Randa Abdel-Fattah: ‘Racial Australianisation’ and the affective registers and emotional practices of Islamophobia
Abdel-Fatteh talks about the ways in which the Lakemba area has been racialised as a dangerous, Muslim space of otherness. Even a modified shop dummy becomes a symbol of threat. Racial meanings have been embedded across a range of symbols, including halal certifications, particular food, clothing, and Arabic script. This needs to be understood in the context of Australia’s history. We also need to understand Islamophobia as a range of practices: a problematisation of Muslim identity that we can see as related to the history of whiteness in Australia.
Interviews displayed the ways in which white Australians set themselves up as arbiters of Australian identity: interviewees emphasised that they saw Australia as having Judeo Christian values, and that they felt they could ‘read’ the affective gestures of Muslim Lebanese around them (and could identify Muslim people specifically through their affective gestures). Over the last years, attention to Muslims (or people seen as Muslim) has become ever more sharply trained in Australia, through the lens of Islamophobia. We’ve seen a socialised affective practice around the understanding of Islam, a belief that white Australians know the real essence of Muslims (a similar process to that around anti-semitism). White Australians ‘stick’ the label of could-be-terrorist to all Muslim bodies, which also implies a constant fear of all Muslims.

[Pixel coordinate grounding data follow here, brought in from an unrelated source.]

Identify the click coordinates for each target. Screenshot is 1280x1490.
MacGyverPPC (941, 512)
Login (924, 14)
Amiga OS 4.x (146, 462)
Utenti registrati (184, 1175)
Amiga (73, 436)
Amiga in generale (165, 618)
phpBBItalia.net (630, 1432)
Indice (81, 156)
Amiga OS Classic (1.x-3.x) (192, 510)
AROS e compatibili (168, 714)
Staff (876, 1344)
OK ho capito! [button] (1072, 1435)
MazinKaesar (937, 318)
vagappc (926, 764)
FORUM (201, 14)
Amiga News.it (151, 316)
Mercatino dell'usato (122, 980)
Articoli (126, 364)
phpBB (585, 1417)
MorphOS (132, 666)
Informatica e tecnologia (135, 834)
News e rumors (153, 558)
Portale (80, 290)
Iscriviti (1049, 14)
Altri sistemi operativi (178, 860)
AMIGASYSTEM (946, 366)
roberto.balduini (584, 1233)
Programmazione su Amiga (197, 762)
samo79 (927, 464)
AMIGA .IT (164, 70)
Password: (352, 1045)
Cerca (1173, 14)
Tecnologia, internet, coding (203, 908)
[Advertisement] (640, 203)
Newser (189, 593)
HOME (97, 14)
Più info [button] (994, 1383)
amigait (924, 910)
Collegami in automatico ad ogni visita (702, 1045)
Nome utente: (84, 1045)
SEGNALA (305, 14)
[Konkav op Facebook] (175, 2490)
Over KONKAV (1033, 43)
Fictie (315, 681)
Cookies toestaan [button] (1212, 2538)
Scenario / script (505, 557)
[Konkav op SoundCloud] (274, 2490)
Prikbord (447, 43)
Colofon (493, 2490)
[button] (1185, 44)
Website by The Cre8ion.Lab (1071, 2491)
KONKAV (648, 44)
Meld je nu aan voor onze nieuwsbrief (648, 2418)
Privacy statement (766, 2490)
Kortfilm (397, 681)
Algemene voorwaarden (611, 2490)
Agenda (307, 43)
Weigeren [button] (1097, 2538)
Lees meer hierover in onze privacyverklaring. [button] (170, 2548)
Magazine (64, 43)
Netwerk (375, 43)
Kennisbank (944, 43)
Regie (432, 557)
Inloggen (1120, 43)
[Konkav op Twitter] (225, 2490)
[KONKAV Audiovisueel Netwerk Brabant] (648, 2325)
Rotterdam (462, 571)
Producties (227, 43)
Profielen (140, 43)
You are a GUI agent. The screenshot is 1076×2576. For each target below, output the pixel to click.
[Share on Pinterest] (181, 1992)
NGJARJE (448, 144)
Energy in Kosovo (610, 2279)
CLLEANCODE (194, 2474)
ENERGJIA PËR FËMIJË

The question for anti-racist activists is how to intervene in these affective associations. We need to create processes of unsettlement. This needs to go beyond myth-busting: Islamophobia can’t be challenged only through the provision of facts. Islamophobia isn’t a Muslim problem, it’s an Australian problem.
The Reimagining Landscape and Sustainability panel opened with Zafu Teferi and Paul Newman’s work on Indian Ocean Settlements. Teferi’s research on Addis Ababa slums includes a recognition of the sense of community and social solidarity in these informal settlement. Rather than destroying slums, it’s possible to think about how to renew dense informal settlements and provide decentralised infrastructure without destroying them. This will require new systems of governance based on the already-existing community structures. While the context may be very different in Australia, the White Gum Valley demonstrates some important links, including a focus on community-focused sustainable living with a distributed infrastructure.
Gary Burke spoke on Re-Imagining Economics: sustainability-information economics, accounting, taxation and narrative to foster creative well-being. Economics is a mythology, rather than a science. We need to think critically about economic systems, and about how we understand sustainability. Neoclassical economists construct analysis as if economic activity is a machine: this means reframing the issues to suit the existing conceptual paradigm.
Danielle Brady’s (co-authoring with Jeff Murray) Reimagining Perth’s Lost Wetlands tracked the history of draining, filling-in, or reducing Perth’s wetland areas. Not only have these wetlands physically disappeared, even the memory of their presence and effects on the development of Perth are also largely forgotten. Brady presented while wearing a ‘Say no to Roe 8’ shirt, noting that as she was speaking others are involved in an effort to save the Beeliar Wetlands: protesters are being issued move-on notices, with threats of arrests to follow, and there are calls for support, including to phone the Premier. We do have wetlands left in Perth, and knowing their history may help us in imagining a future version of the city that incorporates and values wetlands. This also needs to be linked to processes of decolonisation.
Finally, Andrea Gaynor talked about Re-imagining Australian wheatlands: heartlands to artlands? Gaynor is asking whether art can help build sustainable rural communities, putting the question in the historical context of rural depopulation, efforts to bring ‘culture’ to the country, and changing configurations of community and belonging. While we sometimes romanticise rural Australian life, we should remember that rural communities have been build on the violence of colonisation, and that rural community built hierarchies of belonging and control.
Large international, externally-run part projects, like the silo art trail, have the potential to contribute to building more sustainable rural communities, there are also important limitations to what they might achieve. The silo art project was developed without consultation with local communities. The idea was that people from the city would drive out on a rural art project. This might be seen as part of a broader trend: the commodification of nature within the global tourist economy, and one shaped by metropolitan sensibilities rather than building rural community and artistic expression. There are other art projects that are community-driven, drawing on farmers’ skills to create art, like the one in Lockhart.